Excerpt provided START

The Agriculture Department (USDA) might soon require poultry companies to be more transparent about how farmers are paid as the Biden administration pushes harder to consolidate the meat-packing industry.
The proposed measures from Thursday would oblige poultry giants — such as Tyson Foods Inc., Perdue Chicken, Sanderson Farms Inc., and Pilgrim's Pride Corp. — to disclose compensation information for chicken farmers who are paid under "tournament systems," which relegates farmers to compete for payment determinations.
Throughout this period of 40-year inflation highs, which directly affects the prices of meat, chicken, and other perishable proteins, White House officials have publicly blamed U.S. meat companies for leveraging their market power to increase prices with supermarkets and restaurants, while simultaneously underpaying farmers.
In January, according to The Wall Street Journal, the Biden administration called for $1 billion to be dedicated to expanding independent meat processing, as a means of fostering competition within an industry where the "four largest companies control an estimated 85% of beef production and 54% of poultry."
As a response to the White House's claims, meat-packing officials suggest that industry consolidation has remained steady for years.
However, many processing plants remain short-staffed, meaning they cannot buy and process cattle or chicken at prolific rates, thus reducing the meat packers' "ability to purchase livestock and pushing prices lower for farmers."
On the chicken front, the USDA wants poultry companies to provide more information about the feed and birds supplied, along with entering into contracts that guarantee a certain number of chickens per year.

Excerpt provided END

» The problem:
Reproduce word for word the part of the USDA poultry pay article that begins with the words "The Agriculture Department" and stops after the words "simultaneously underpaying farmers.".

Stored data START

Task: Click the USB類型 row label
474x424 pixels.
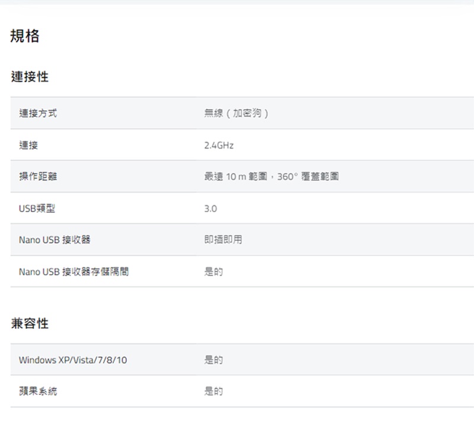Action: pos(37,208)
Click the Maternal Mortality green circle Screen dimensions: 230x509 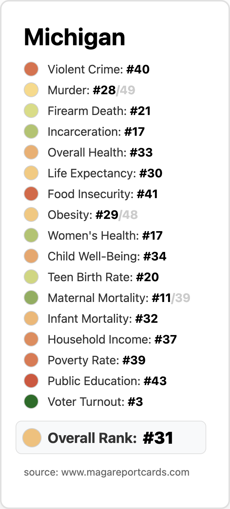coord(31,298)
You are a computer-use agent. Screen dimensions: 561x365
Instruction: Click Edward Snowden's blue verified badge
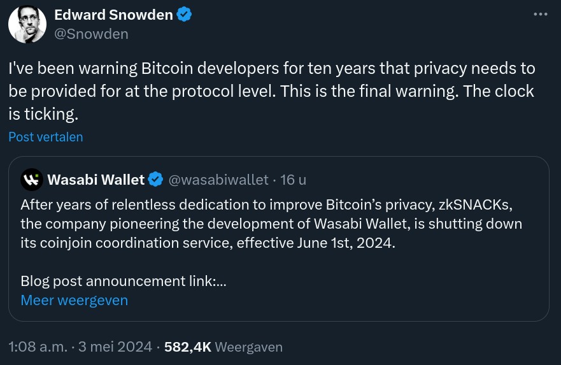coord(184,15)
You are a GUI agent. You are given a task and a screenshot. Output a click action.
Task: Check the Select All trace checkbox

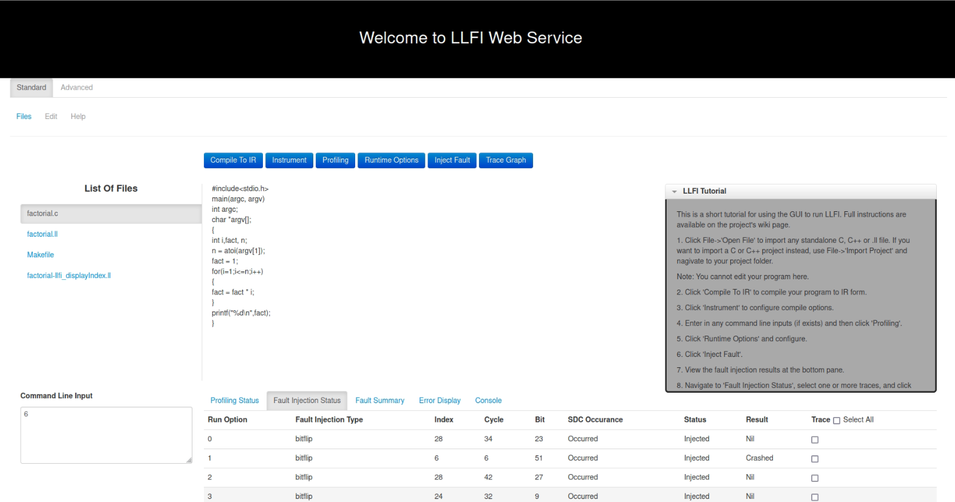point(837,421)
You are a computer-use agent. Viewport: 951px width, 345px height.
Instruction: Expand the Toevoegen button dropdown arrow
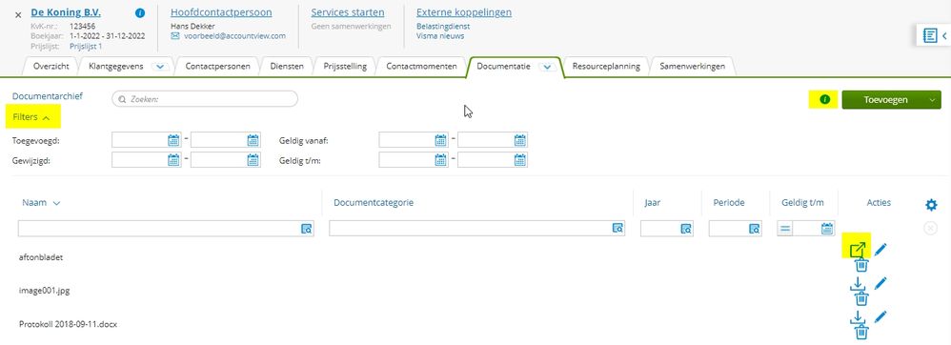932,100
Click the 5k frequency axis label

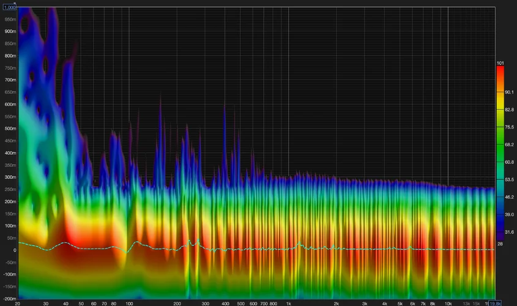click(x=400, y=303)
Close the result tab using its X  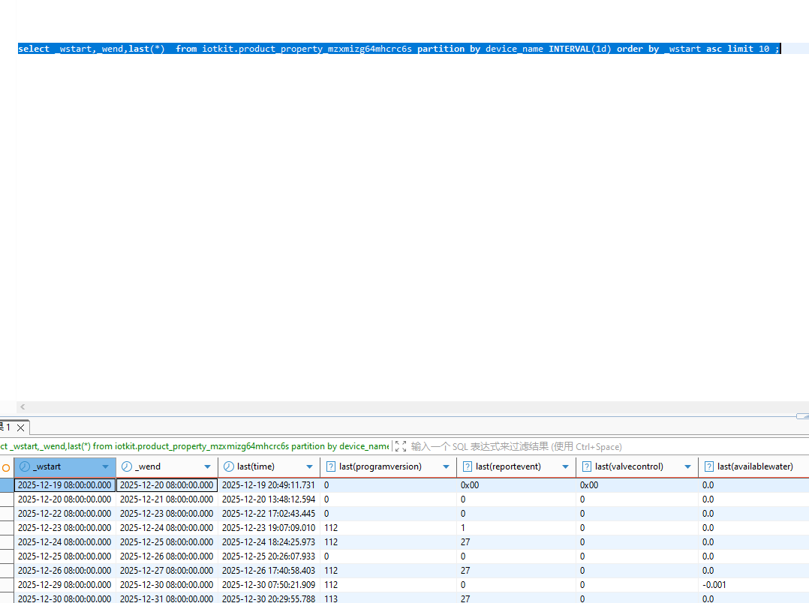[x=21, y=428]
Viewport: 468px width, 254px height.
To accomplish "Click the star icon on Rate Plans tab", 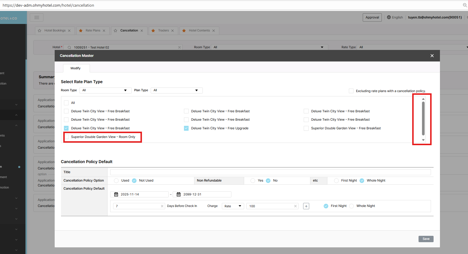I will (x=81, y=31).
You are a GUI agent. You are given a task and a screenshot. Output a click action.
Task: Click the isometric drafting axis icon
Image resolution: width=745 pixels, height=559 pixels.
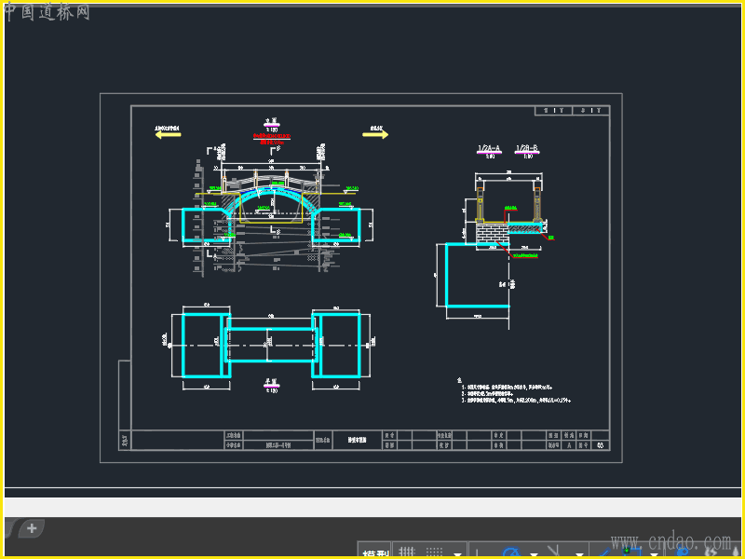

Stored data END

» Exercise output:
The Agriculture Department (USDA) might soon require poultry companies to be more transparent about how farmers are paid as the Biden administration pushes harder to consolidate the meat-packing industry.
The proposed measures from Thursday would oblige poultry giants — such as Tyson Foods Inc., Perdue Chicken, Sanderson Farms Inc., and Pilgrim's Pride Corp. — to disclose compensation information for chicken farmers who are paid under "tournament systems," which relegates farmers to compete for payment determinations.
Throughout this period of 40-year inflation highs, which directly affects the prices of meat, chicken, and other perishable proteins, White House officials have publicly blamed U.S. meat companies for leveraging their market power to increase prices with supermarkets and restaurants, while simultaneously underpaying farmers.